SOURCE DOCUMENT:
^^^^^^^^
In a recent poll taken at Woodland Park High School, I asked forty people four different questions about intolerance, ignorance, racism, and hate in America. In this study 75% of the people believe that on a scale of 1-10, with 10 being very prevalent, that the amount of racism in America today would be around a 3. However, when asked to evaluate on a scale of 1-10 the correctness of the following statement, with 1 being completely incorrect,
"All groups of people in the United States have equal rights."
over 80% answered with a 4 or below. When these two are juxtaposed, there is an obvious contradiction. If over 75% of people say that racism doesn't exist anymore, but 80% say that not all groups share equal rights, there must be a certain demographic that is being thought of.
The answer is gays and lesbians and the entire LGBT community in the United States. Historically, this demographic has received almost no recognition at all, let alone equal rights. As we have moved towards a more and more advanced society however, they have been thrown into the spotlight. Advancements in science and medicine have helped shed light on this controversial group, and sparked socio and political revolutions. While gay marriage has still not been touched on by the federal government, frequently more and more states are beginning to allow this act. With 14 states having now legalized gay marriage, the conversation surrounding this demographic is in full swing. Both sides have their set opinions, as in any argument, but in the past four years alone, there has been almost a 15% increase nationally in support of gay marriage, with over half the country now saying that gays should be allowed to be married under federal law. My class survey went right along with this trend, as 26 of the 40 people checked yes, while 5 checked maybe in regards to gays being allowed to marry.
Legalizing gay marriage federally is the next step towards abolishing intolerance in America. While it may take time as a country to accept this new idea, we have done it time and time before. We are growing as a country faster than ever in terms of acceptance. If this trend continues, it is possible we may one day see a hate free America.
^^^^^^^^
EXTRACTED DATA:
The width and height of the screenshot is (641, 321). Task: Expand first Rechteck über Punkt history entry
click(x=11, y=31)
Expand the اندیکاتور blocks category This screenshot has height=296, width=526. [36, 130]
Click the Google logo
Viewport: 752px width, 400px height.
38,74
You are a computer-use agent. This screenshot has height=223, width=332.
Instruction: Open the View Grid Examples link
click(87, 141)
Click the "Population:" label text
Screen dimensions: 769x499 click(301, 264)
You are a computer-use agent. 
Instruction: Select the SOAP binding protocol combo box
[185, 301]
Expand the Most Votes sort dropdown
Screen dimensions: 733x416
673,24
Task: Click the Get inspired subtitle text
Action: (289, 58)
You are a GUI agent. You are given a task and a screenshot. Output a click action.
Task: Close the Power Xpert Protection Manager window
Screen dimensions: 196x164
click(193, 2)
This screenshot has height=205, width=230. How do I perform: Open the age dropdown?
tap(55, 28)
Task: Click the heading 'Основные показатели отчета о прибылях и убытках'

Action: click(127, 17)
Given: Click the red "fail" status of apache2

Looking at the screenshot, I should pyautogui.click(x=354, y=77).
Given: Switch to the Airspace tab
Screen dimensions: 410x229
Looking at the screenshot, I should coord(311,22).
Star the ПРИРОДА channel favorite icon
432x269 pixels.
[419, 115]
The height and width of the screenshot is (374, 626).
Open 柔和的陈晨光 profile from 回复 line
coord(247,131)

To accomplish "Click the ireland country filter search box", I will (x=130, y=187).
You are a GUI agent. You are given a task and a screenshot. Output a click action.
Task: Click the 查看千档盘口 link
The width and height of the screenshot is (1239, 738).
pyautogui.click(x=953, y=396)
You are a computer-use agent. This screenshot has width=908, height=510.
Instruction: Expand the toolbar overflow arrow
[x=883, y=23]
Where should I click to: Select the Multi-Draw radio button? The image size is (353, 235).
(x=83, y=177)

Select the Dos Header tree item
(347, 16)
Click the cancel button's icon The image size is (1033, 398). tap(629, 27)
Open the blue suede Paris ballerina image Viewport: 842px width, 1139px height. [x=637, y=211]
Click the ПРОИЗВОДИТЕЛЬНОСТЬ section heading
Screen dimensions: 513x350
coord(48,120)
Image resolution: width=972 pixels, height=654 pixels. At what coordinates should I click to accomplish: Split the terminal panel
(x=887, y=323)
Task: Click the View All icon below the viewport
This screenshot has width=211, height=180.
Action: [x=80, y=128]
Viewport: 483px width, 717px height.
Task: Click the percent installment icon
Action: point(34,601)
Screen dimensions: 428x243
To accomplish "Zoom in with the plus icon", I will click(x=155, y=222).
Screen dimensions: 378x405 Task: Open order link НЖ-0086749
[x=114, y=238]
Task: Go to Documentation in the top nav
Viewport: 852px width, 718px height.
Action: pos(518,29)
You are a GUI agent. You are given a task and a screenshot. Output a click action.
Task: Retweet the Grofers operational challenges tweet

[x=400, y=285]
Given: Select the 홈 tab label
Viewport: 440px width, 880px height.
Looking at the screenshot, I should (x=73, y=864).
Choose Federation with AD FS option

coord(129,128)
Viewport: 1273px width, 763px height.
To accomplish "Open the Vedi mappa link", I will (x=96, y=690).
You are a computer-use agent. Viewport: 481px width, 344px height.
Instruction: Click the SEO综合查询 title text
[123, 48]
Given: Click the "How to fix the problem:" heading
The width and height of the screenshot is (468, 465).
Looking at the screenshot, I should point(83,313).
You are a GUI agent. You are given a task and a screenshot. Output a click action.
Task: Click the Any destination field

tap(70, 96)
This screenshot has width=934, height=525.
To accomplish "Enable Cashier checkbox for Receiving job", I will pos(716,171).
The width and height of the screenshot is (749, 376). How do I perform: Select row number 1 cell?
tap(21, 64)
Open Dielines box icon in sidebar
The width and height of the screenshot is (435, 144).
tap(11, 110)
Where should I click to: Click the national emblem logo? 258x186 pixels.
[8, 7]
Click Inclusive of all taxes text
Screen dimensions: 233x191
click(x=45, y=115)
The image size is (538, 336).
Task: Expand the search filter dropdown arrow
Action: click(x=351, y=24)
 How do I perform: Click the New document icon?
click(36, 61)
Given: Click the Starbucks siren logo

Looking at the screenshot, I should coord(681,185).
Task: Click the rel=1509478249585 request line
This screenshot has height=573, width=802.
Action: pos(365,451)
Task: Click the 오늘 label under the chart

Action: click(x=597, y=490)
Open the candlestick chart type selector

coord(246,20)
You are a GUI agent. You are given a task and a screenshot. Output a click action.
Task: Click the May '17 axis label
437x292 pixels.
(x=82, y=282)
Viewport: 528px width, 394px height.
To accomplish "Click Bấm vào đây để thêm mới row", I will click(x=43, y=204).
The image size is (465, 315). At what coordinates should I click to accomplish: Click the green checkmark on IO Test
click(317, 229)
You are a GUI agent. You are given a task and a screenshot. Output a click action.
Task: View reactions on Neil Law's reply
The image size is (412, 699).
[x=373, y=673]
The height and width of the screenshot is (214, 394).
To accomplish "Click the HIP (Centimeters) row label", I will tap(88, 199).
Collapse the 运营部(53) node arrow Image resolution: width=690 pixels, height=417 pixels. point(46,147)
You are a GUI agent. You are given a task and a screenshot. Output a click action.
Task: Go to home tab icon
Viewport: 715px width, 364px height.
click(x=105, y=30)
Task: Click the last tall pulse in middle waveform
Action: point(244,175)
^^^^^^^^
YOUR INSTRUCTIONS: Reproduce the passage from the text on the school survey about equal rights, starting at "over 80% answered" and ending at "being thought of.". The entries can be left aside.

WRITTEN REPLY:
over 80% answered with a 4 or below. When these two are juxtaposed, there is an obvious contradiction. If over 75% of people say that racism doesn't exist anymore, but 80% say that not all groups share equal rights, there must be a certain demographic that is being thought of.